1-2:30 p.m.    Pre-School
2:30-4 p.m.    Grades 3-5
4-5:30 p.m.    Grades K-2

“The town has said right from the beginning to do art classes that fit into the municipality license. Hopefully most people have found spots [elsewhere]. Except the kids in the two’s–there’s not a lot out there and not a lot of time for people to find something, so that’s what we’re trying to work hard to do, to get people who have 2-year-olds something to do.”

Offering a handful of classes helps in the short term. For the long term, what Cowley and the town have agreed to do is for Cowley alone to pursue and application for licensing with the state to create a school program. Once Cowley secures a daycare license, she can then start a preschool program that would be run in a town-owned facility.

“It will be my program instead of their program. I’m not sure exactly how that will look yet, but yes, they’ve agreed that I can start as it basically will be mine, and that’s how we’re moving forward,” Cowley explained.

Licensing could take a while, but Cowley is optimistic about trying to open as quickly as possible. “I’m hoping it’s much sooner than a year. I know the state is willing to expedite things. However, we’re not sure exactly what that means, yet.”

Cowley is still trying to take things day-by-day, as she was almost as surprised as parents were that the school would not open as planned. The exhaustion is evident in her voice. “It’s been a whirlwind of a last few weeks,” she said.

“I feel better that I have concrete plans for people, and that I have some timing down. I don’t like the ambiguity of it all. It makes me crazy not to be able to say something concrete. I’m feeling better that I’m able to start to say things more definitively.”

Cowley has been in constant conversations not only with Wilton officials but also with other private facilities in Wilton and surrounding communities. Her goal was to get all of “her kids” who were displaced by the sudden closure into programs elsewhere as well as try to work out a solution to teach again as soon as possible. What has helped her persist and stay strong in the face of losing her own job as well as knowing how disappointed families were, was the outpouring of support she received from the community.

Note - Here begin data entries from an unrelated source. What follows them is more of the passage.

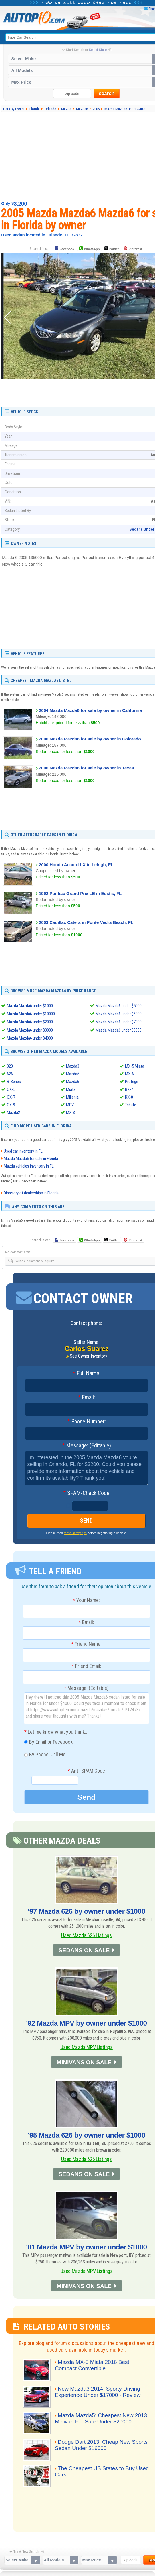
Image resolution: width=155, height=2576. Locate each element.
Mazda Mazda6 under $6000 (119, 1013)
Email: (86, 1397)
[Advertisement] (87, 392)
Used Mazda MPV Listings (86, 2047)
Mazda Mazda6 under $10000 (31, 1013)
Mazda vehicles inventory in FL (29, 1166)
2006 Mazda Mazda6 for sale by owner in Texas (86, 767)
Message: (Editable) (86, 1446)
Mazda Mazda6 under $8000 (119, 1029)
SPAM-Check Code (86, 1493)
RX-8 (129, 1096)
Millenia (72, 1096)
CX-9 (11, 1104)
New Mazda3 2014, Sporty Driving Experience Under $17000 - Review (99, 2391)
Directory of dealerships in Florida (31, 1192)
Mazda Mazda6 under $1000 (30, 1005)
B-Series (14, 1081)
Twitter (111, 248)
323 (10, 1065)
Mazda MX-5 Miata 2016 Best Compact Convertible (93, 2364)
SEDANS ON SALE (84, 1950)
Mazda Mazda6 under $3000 (30, 1029)
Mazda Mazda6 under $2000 (30, 1021)
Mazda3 (72, 1065)
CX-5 (11, 1089)
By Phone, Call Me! (45, 1755)
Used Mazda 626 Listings (86, 1935)
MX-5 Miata (134, 1065)
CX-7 (11, 1096)
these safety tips (75, 1533)
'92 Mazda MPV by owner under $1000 (86, 2023)
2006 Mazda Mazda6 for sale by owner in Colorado (90, 738)
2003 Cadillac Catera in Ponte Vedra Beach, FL (86, 922)
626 (10, 1073)
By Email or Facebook (48, 1742)
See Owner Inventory (88, 1356)
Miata (70, 1089)
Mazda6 (72, 1081)
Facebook (66, 248)
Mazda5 (72, 1073)
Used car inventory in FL (23, 1151)
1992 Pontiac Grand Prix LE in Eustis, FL (80, 893)
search (106, 93)
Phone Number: (86, 1422)
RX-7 (129, 1089)
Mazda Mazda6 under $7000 (119, 1021)
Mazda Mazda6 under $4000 (30, 1037)
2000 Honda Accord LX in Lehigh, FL (76, 864)
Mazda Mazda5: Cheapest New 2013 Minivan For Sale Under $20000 (102, 2417)
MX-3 (70, 1112)
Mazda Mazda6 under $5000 (119, 1005)
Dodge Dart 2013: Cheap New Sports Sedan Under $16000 (102, 2444)
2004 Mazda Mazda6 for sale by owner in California (90, 710)
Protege (131, 1081)
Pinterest (135, 248)
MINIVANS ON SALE (84, 2062)
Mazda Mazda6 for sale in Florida (31, 1158)
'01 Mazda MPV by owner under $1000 (86, 2246)
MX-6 (129, 1073)
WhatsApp (92, 248)
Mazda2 (13, 1112)
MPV (70, 1104)
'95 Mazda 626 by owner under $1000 (86, 2134)
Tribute (130, 1104)
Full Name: (86, 1373)
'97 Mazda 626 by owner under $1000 (86, 1911)
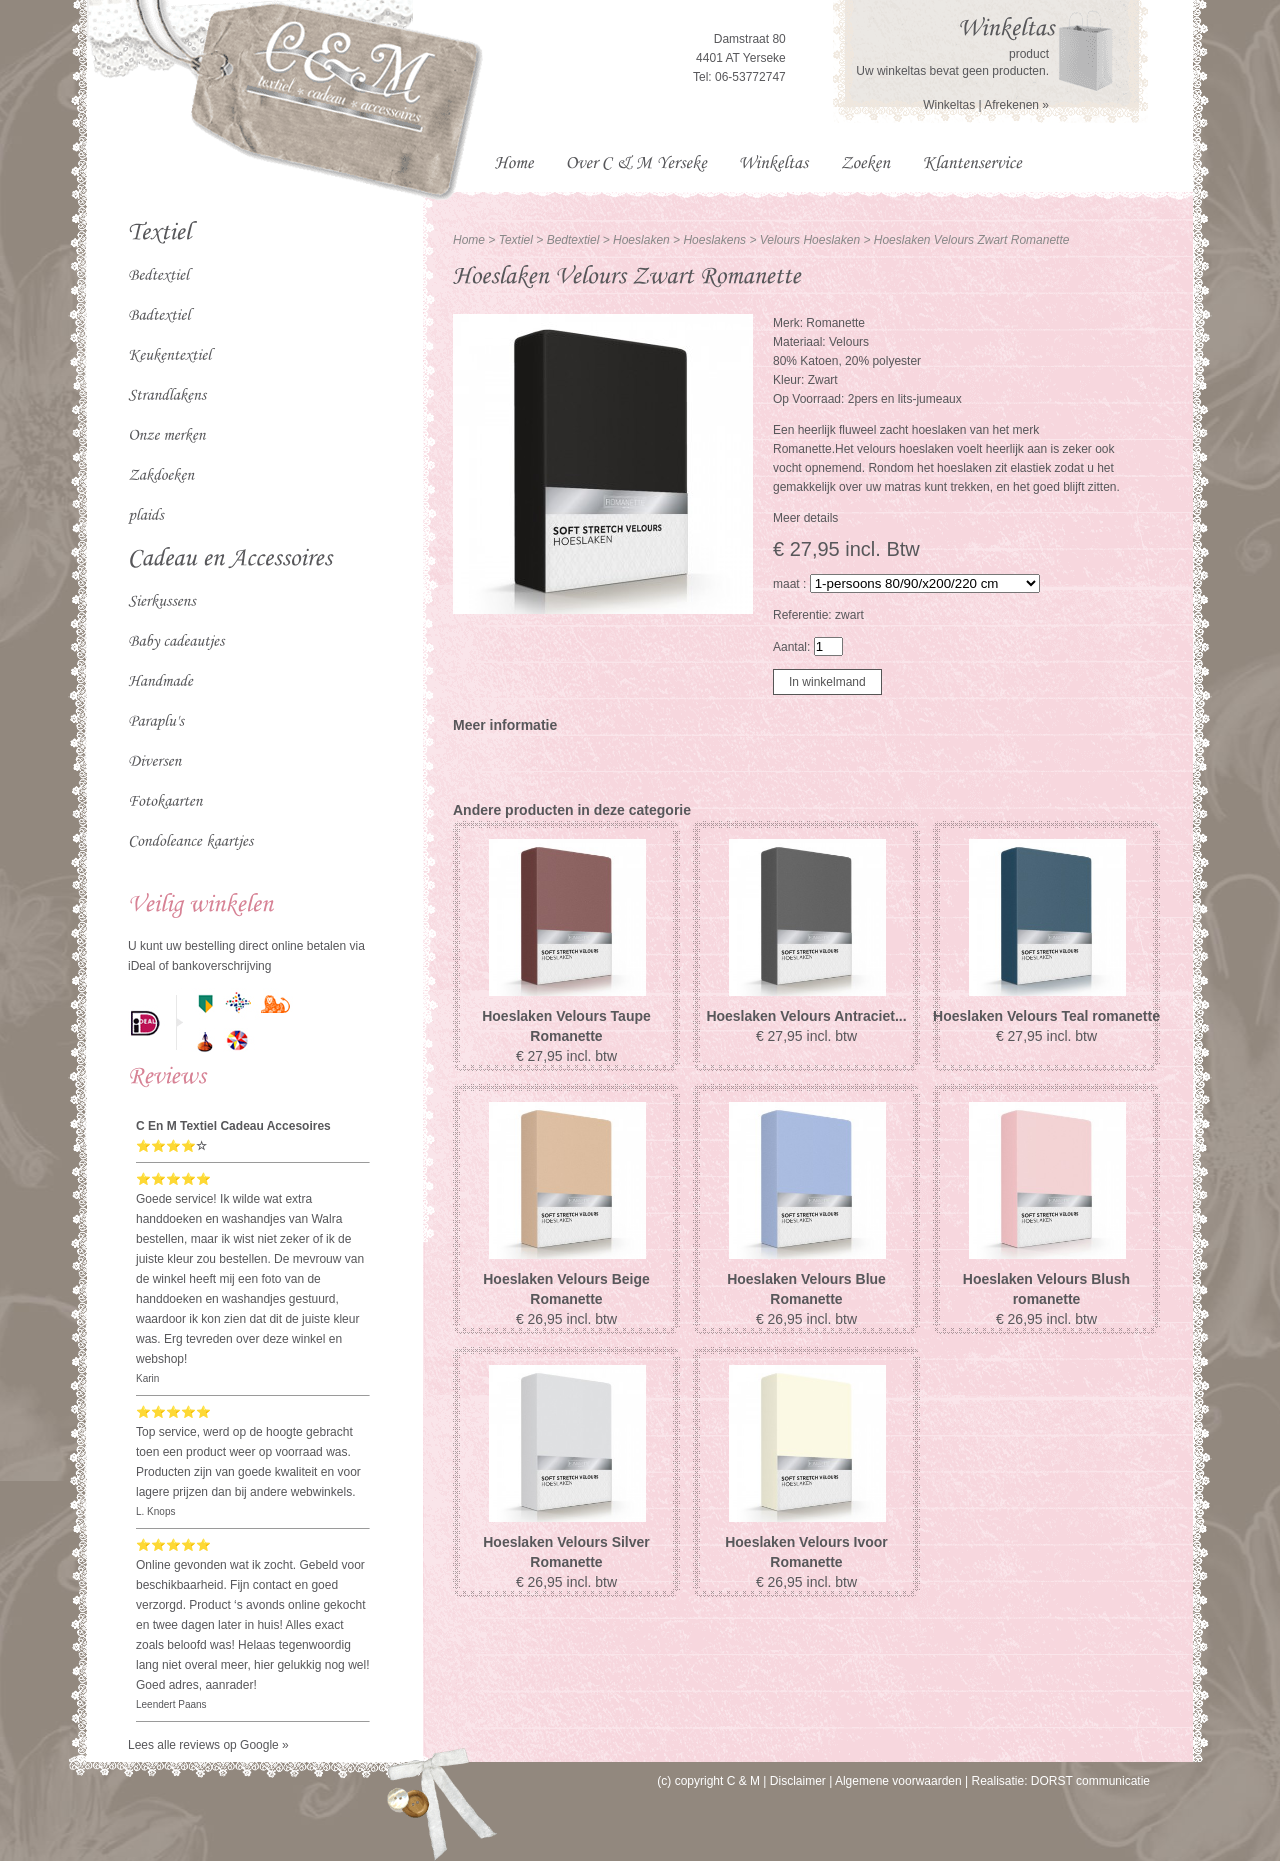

“I don’t think I would have even considered starting all over again if it wasn’t for everybody. I wish I didn’t have to know how supportive people are in this ridiculous situation, but the letters I’ve gotten–people have evidently sent a lot of letters to [First Selectman Bill] Brennan. People have sent me emails. One dad sent me an email entitled, ‘A Love Letter,’ and I cried all weekend. I’ve been teaching for 16 years in a lot of communities and I’ve met a lot of really, really amazing people. So many of the people who have been voiced their support have kids who aged out of the program! It’s incredible, I can’t believe how much time and effort people have put into their support. It’s the reason I’m still doing this. It would have been really overwhelming and daunting, I think I would have been broken without it. People are really, really, really… incredibly caring and helpful.”